I’m Gonna Brag On You

It’s not uncommon for lots of people participating in an art workshop to say, “I’m not an artist.” There’s often a grain of truth in that statement. Most of us are not superbly gifted artistically like Matisse, Cezanne, Monet, O’Keeffe, or Picasso, me included. But most of us have often not exercised our artistic muscles enough to enjoy gaining mastery over the materials, or experience the pleasure of pushing through the artistic challenges to overcome our self-criticism and disappointment of not being perfect on our first attempts. We often give up before we begin.

When the women at the Lighthouse began creating prayer flags a few weeks ago, Peaches started making noises that she wasn’t an artist as we began passing out palettes, stencils and linen napkins. She continued to fuss and sputter for a while, finally asking with a helpless tone in her voice, “How do you make light blue?” I simply took her stencil brush and began stirring the small blob of blue paint into the larger glob of white paint she’d laid out on her palette. “Oh, I can do that!” she responded a bit surprised. And so she did.
┄┄┄┄┄┄┄┄┄┄┄┄┄┄┄┄┄┄┄┄
- _Exercise goal_
Proceed with the essay about the Lighthouse prayer flag workshop, picking up after its final sentence. The records that follow come from a separate source and have no connection to the essay.
┄┄┄┄┄┄┄┄┄┄┄┄┄┄┄┄┄┄┄┄
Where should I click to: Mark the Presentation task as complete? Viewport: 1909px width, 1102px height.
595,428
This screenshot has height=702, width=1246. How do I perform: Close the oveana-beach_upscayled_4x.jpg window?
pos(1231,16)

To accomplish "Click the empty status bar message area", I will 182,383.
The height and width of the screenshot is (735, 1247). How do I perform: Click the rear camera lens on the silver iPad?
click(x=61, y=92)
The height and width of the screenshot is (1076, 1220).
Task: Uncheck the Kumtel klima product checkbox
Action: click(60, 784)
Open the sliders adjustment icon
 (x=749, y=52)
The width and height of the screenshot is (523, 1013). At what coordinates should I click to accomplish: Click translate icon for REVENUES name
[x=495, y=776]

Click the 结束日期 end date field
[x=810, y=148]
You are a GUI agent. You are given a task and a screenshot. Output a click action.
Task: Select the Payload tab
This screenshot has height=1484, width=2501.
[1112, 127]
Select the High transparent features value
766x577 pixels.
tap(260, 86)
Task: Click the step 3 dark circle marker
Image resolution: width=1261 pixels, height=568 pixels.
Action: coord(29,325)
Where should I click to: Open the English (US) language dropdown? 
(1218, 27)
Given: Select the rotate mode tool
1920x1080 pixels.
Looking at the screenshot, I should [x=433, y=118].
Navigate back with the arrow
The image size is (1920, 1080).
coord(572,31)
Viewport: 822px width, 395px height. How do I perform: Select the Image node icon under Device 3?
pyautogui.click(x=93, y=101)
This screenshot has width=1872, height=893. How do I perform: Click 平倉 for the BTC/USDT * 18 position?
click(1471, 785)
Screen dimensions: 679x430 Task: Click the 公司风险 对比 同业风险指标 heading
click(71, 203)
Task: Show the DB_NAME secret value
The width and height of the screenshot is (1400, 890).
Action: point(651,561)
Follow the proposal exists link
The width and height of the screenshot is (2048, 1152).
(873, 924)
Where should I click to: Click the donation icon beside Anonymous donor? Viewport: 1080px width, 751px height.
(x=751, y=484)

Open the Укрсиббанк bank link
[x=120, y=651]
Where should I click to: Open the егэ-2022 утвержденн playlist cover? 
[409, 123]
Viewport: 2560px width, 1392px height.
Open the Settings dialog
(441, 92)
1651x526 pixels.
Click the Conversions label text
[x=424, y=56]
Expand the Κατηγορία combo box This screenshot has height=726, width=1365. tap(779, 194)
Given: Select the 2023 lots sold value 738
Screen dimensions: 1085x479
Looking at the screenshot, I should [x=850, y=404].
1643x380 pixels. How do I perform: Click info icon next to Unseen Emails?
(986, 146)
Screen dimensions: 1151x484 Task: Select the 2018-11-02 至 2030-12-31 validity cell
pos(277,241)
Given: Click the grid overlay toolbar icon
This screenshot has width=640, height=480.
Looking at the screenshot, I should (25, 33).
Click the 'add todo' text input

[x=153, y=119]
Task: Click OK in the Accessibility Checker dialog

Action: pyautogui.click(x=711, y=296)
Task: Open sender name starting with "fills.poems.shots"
┄┄┄┄┄┄┄┄┄┄┄┄┄┄┄┄┄┄┄┄
- _Task answer_
Over the morning she continued to make other creative decisions. One after another in pursuit of what she imagined in her mind’s eye. At one point she asked for guidance about where to write her chosen text Purificame (Purify Me). I offered a suggestion…several times…no takers. Peaches sought some calligraphy help from one of the other women. Heads together, they created what Peaches had in mind.

The following Tuesday during Open Studio time I returned Peaches’ prayer flag saying, “I’m gonna brag on you next Friday. Is that OK?!” Her quizzical looked softened as I reminded her that she’d told us she wasn’t an artist, but that I’d watched her make a whole series of definite, determined creative decisions as she created her prayer flag.  She was more of an artist than she’d given herself credit for.

On Friday morning I continued bragging on her as I shared with the other women that not only had I seen Peaches make a whole series of artistic choices, but that she’d done something even more important. She had not taken my suggestions (when offered several time) as to where to put her desired text. Even though, as the workshop leader, I might have been perceived as the artist…the expert…or the authority, she had drawn appropriate creative boundaries around my influence, and was faithfully trusting the creative vision given to her. Through her art making she was practicing important new life skills.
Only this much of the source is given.